• _WHAT YOU ARE ASKED TO DO_
Return the data lines from the one containing "The image size is (2293, 869)." through the one containing "coordinates (1544, 277).", inclusive, reproducing them verbatim.
*** Opening of EXTRACTED DATA ***
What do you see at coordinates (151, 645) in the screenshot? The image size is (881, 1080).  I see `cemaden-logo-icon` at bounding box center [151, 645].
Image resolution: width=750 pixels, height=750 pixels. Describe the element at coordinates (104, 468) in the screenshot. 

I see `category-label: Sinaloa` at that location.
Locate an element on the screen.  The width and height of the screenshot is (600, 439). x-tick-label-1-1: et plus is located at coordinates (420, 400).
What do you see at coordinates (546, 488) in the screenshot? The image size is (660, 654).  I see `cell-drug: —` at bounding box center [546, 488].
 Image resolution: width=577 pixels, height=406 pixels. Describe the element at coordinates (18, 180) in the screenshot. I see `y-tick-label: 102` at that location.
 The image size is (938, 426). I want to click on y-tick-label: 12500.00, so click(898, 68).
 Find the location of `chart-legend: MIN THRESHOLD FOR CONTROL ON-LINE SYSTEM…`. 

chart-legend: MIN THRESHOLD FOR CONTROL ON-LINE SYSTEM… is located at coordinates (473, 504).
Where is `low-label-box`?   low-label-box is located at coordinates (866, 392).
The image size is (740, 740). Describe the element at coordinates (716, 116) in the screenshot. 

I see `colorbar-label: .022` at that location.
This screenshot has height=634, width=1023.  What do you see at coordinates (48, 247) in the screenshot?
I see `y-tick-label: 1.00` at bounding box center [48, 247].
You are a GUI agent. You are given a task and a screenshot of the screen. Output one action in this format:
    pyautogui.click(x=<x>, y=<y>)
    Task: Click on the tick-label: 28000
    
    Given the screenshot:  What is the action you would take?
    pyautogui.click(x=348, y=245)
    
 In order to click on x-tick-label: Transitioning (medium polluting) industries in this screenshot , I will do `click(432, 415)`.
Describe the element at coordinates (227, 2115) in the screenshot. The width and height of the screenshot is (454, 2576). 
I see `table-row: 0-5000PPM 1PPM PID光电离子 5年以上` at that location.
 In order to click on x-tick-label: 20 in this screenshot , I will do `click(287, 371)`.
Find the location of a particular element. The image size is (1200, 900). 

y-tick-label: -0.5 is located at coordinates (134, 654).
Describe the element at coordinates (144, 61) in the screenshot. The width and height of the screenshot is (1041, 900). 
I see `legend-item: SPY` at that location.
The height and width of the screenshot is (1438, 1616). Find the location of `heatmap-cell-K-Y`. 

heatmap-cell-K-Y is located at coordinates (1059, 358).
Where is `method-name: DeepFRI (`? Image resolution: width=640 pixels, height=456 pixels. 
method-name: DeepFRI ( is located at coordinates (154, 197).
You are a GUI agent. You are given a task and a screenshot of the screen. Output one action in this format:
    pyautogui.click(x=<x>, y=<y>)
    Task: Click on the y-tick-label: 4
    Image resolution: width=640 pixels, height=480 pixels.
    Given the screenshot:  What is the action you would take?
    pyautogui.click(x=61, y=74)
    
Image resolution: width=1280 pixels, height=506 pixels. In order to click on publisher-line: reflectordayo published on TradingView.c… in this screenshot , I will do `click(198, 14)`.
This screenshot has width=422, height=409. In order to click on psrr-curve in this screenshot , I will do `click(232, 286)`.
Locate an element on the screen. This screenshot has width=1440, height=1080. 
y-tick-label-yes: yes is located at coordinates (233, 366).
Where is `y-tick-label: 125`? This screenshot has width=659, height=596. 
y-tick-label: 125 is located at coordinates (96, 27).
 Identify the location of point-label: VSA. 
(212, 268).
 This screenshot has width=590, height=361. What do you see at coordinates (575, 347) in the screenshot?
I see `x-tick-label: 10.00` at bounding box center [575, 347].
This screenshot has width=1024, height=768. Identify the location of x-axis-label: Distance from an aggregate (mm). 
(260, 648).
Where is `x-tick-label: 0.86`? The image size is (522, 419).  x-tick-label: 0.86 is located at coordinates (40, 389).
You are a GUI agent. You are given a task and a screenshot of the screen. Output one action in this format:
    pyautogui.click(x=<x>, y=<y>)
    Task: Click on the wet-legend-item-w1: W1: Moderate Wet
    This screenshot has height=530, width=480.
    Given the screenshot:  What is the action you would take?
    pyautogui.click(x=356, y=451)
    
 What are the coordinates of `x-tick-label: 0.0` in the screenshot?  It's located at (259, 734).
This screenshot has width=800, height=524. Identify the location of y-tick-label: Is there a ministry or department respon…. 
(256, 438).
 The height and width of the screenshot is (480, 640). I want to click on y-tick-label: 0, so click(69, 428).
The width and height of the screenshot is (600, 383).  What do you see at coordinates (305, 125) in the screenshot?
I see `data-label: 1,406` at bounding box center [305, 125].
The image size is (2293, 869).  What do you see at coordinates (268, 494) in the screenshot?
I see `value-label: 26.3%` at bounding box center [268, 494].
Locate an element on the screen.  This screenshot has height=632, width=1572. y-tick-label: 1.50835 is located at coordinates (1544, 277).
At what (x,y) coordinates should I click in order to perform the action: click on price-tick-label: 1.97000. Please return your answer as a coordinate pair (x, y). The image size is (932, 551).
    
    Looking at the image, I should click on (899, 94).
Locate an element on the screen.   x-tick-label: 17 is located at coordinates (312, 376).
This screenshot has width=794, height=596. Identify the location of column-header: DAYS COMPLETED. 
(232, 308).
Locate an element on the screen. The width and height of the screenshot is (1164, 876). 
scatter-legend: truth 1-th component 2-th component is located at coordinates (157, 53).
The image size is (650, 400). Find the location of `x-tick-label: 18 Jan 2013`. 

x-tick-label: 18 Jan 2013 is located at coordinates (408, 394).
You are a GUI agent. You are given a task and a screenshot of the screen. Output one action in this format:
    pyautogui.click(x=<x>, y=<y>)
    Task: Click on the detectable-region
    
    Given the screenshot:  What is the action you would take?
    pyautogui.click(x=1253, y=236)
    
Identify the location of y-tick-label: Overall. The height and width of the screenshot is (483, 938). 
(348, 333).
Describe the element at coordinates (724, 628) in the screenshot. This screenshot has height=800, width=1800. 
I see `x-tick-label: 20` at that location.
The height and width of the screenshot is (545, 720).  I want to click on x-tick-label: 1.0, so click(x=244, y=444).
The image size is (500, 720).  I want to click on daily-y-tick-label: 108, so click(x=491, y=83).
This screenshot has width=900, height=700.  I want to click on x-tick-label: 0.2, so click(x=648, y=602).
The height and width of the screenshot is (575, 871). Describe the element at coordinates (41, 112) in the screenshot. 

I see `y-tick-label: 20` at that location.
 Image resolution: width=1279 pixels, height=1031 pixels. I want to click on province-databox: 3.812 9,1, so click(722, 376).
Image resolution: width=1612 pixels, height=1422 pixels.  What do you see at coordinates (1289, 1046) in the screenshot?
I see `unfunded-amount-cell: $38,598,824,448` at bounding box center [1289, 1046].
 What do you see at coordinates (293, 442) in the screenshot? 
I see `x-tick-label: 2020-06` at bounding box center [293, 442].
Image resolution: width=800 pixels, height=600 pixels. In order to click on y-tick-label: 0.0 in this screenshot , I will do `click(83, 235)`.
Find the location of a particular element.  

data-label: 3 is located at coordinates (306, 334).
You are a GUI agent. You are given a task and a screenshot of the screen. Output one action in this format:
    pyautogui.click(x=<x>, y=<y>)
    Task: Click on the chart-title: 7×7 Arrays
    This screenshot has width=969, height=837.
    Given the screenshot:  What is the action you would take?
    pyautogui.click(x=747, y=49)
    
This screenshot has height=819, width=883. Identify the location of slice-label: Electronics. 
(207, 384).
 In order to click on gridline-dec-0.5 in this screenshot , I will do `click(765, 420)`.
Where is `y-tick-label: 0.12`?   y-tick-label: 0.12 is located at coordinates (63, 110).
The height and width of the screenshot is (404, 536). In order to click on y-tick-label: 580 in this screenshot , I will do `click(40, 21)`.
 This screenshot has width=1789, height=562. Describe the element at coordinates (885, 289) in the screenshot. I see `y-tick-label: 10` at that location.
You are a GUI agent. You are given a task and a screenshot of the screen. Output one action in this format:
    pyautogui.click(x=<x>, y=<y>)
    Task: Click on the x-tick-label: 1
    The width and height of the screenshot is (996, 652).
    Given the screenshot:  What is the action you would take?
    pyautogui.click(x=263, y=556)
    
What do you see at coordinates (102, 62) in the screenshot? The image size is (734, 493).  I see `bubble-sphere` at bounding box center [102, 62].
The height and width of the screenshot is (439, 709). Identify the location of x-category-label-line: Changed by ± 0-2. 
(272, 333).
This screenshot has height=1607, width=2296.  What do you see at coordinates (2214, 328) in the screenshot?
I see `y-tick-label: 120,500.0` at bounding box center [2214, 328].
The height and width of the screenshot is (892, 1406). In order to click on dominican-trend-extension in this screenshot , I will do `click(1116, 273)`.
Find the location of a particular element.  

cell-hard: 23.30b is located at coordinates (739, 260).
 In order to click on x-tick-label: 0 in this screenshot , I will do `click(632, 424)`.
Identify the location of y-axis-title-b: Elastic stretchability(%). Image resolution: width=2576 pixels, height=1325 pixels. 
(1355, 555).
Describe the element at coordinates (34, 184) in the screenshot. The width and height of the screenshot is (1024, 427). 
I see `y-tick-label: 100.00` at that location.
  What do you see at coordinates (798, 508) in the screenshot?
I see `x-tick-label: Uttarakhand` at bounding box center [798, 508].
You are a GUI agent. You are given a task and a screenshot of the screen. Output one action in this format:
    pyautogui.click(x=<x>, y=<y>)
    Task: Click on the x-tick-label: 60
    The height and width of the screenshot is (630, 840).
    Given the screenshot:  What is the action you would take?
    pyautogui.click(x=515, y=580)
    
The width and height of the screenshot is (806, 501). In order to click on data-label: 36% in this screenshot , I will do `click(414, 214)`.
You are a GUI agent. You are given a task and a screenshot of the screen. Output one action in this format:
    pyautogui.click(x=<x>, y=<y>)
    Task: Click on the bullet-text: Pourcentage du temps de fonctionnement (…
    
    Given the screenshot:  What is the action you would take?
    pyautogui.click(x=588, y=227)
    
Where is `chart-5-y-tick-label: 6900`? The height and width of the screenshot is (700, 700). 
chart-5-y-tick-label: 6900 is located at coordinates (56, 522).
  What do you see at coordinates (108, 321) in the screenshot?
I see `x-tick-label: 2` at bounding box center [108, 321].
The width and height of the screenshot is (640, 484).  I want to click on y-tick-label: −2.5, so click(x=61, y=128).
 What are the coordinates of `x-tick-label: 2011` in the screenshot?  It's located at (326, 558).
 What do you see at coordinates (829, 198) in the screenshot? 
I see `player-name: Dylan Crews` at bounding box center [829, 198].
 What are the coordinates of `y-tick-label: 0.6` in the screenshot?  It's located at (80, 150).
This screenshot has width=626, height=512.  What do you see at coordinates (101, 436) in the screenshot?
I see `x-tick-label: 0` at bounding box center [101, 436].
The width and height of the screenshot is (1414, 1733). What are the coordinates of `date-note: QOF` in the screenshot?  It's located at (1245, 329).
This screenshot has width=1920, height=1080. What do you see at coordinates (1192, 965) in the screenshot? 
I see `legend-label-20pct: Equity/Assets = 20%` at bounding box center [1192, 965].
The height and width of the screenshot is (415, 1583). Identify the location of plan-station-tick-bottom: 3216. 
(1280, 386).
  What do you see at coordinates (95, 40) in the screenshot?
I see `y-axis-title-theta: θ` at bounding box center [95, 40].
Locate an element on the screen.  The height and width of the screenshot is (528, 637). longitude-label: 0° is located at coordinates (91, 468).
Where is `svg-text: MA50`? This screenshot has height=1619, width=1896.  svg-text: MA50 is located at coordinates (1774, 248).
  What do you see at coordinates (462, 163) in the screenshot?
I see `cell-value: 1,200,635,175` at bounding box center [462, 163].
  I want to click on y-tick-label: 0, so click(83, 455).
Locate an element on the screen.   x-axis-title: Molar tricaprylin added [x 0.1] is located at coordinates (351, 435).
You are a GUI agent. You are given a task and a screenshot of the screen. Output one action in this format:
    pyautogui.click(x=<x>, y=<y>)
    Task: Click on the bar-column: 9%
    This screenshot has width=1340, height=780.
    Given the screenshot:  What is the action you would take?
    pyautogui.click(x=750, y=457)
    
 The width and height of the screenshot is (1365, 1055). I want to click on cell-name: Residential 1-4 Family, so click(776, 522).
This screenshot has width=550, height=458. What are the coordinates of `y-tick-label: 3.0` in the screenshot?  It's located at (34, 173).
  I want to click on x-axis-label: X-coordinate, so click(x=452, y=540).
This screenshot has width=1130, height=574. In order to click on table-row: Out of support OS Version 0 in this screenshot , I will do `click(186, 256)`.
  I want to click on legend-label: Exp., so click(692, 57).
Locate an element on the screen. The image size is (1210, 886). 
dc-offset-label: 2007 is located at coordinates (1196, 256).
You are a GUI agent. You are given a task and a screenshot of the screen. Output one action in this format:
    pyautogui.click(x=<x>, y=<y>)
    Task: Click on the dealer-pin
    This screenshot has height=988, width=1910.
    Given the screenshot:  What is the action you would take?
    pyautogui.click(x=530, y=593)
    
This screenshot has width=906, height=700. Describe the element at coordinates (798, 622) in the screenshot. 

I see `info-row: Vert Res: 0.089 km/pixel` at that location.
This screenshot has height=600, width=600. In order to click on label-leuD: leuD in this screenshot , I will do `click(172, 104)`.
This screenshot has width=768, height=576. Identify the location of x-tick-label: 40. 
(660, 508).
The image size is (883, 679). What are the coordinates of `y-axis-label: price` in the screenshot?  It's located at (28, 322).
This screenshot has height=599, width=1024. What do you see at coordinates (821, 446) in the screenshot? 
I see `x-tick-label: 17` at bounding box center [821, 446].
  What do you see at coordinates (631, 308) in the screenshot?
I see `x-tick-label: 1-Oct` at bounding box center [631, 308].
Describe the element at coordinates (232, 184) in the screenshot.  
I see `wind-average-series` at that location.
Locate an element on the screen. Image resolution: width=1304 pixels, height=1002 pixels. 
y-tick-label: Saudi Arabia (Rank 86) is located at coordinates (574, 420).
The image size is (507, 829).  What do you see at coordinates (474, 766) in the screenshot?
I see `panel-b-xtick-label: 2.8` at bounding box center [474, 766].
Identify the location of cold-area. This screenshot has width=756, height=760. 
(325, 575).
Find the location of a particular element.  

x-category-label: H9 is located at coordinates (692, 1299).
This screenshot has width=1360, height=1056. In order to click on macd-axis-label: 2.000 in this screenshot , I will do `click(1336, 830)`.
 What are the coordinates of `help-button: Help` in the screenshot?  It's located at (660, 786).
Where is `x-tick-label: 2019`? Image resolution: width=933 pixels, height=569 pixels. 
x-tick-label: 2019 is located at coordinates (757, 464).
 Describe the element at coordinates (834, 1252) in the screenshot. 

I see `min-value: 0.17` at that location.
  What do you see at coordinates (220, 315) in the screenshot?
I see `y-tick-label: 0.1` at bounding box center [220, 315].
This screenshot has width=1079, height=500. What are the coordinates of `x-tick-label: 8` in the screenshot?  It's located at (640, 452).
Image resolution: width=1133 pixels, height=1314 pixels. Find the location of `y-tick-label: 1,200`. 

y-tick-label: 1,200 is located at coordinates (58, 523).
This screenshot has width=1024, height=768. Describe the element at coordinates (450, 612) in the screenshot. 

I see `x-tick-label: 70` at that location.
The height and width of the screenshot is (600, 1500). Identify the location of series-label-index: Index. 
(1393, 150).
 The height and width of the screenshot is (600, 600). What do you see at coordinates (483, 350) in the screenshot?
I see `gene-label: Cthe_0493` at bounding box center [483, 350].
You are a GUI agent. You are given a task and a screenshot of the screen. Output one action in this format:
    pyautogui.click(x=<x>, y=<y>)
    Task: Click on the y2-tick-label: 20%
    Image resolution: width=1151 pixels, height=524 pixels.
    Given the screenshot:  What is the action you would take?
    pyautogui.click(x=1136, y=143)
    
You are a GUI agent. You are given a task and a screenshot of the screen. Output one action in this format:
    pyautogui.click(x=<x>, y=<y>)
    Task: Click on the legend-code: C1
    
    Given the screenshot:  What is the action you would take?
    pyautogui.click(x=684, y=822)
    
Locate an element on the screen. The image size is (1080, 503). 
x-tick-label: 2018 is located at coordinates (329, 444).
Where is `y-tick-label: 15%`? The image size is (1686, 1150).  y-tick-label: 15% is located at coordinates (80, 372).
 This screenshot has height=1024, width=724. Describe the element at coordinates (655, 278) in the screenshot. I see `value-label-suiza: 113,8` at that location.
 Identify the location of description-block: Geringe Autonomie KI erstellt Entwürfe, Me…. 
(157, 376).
*** Close of EXTRACTED DATA ***
• _WRITTEN SOLUTION_
The image size is (2293, 869).  What do you see at coordinates (268, 494) in the screenshot?
I see `value-label: 26.3%` at bounding box center [268, 494].
Locate an element on the screen.  This screenshot has height=632, width=1572. y-tick-label: 1.50835 is located at coordinates (1544, 277).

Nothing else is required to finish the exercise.